Because making sales calls on every prospect costs too much, management decided to target
specific prospects instead. The firm obtained a targeted prospect list of firm names and
individuals from various publications and list sources, such as Dun & Bradstreet.
Using these data, the firm made a series of sales calls on a randomly selected set of prospects and
then noted who responded, added customer characteristic data to each prospect's record, and ran
a scoring model to determine which characteristics generated the highest likelihood of response.
The firm aggregated the prospects' scores into decile groups. (Scores also can be grouped into
smaller sets, such as 5 percent groupings, if researchers prefer.) The firm then calculated the
likelihood of purchasing for each decile group. The firm determined the cutoff score by

computing a break-even customer equity value, which was based on buying probabilities,
marketing costs, and long-term expected sales to the customers.
By using regression scoring, this firm improved its acquisition efficiency and avoided sales calls
on prospects with negative long-term value. It targeted only customers whose projected customer
equity was positive and thereby increased its total customer equity by a substantial amount.
How to Perform Scoring. As suggested by the example, regression scoring steps include the
following:
(1.) Draw a random sample from the overall population of prospective customers.
(2.) Obtain data from the sample that profile individual consumer characteristics.
(3.) Initiate a marketing campaign directed at the random sample, and record which individuals
become customers.
(4.) With that information, develop a regression scoring model--a series of weighted variables
that predicts which prospects are more likely to become customers based on their characteristics.

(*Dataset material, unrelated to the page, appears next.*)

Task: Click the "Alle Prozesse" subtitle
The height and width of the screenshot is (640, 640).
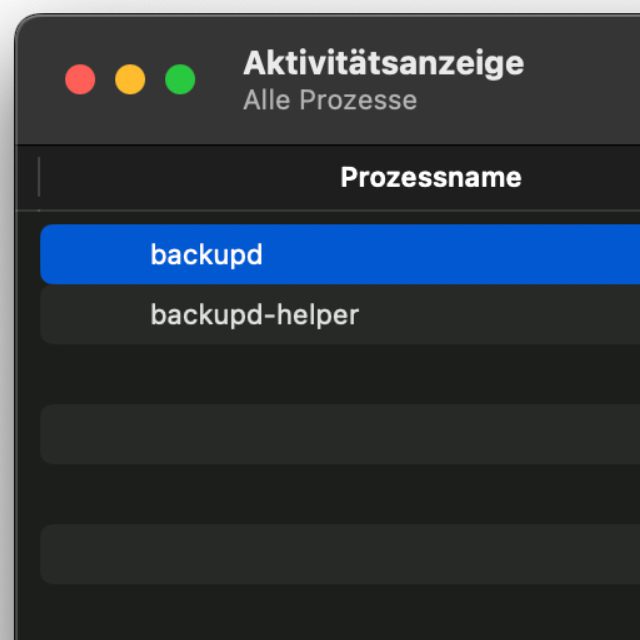Action: [x=330, y=100]
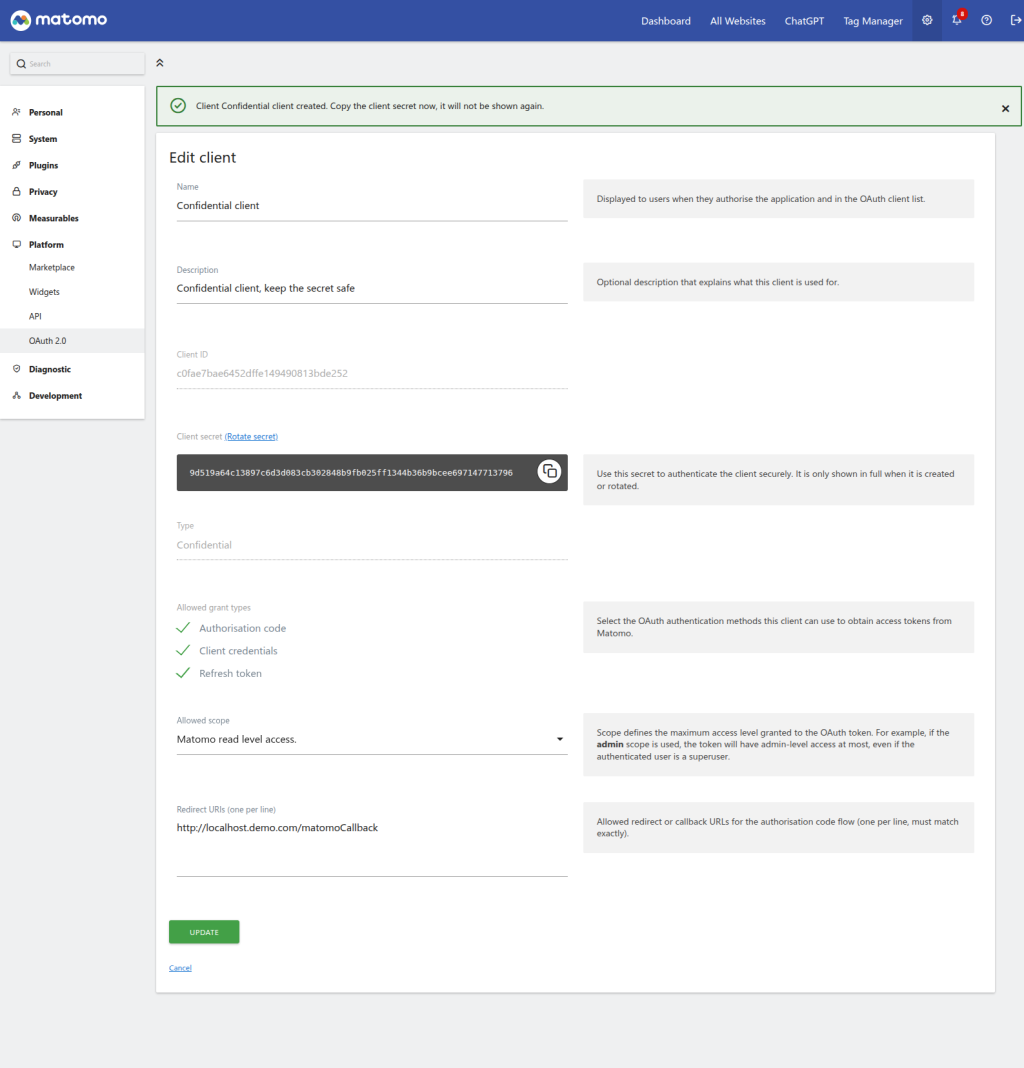
Task: Click the green Update button
Action: pyautogui.click(x=204, y=932)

Once researchers have the model estimates, they can do the following:
* Calculate scores for prospects who were not in the random sample by plugging their individual
characteristics into the regression equation
* Rank-order prospects from highest to lowest, according to their scores
* Target the firm's marketing campaign at those prospects with scores above a designated cutoff
score, which is based on a combination of financial and marketing factors
Advantages and Disadvantages of Regression Scoring
The primary advantages of using regression scoring models for acquisition are that they measure
the relative importance of variables in determining which prospects to target, and they provide a
scientific method for selecting cutoff values. The result is significantly increased marketing
efficiency.
The primary disadvantage of regression scoring is its complexity relative to profiling. However,
we recommend that firms seriously investigate implementing regression scoring, even if it
requires using outside resources. Improved targeting efficiency and effectiveness usually justify
the increased complexity and costs.

Conclusion:
Managing acquisition strategies and tactics is vital to creating, sustaining, and enhancing
customer equity. Acquisition should not be viewed as a secondary element in a customer equity
marketing system, even in the most retention-oriented industries. Similarly, traditional marketing
strategies that fail to consider acquisition's links to retention and add-on selling are also deeply
flawed.
As the ACTMAN model shows us, all elements of the acquisition process--from the creation of
customer expectations to post-purchase customer service--have long-term implications for the
customer--firm relationship. A retention-focused firm that neglects its acquisition strategy will
never maximize retention and add-on selling. By the same token, any acquisition strategy that
fails to consider its long-term effects on retention and add-on selling is incomplete.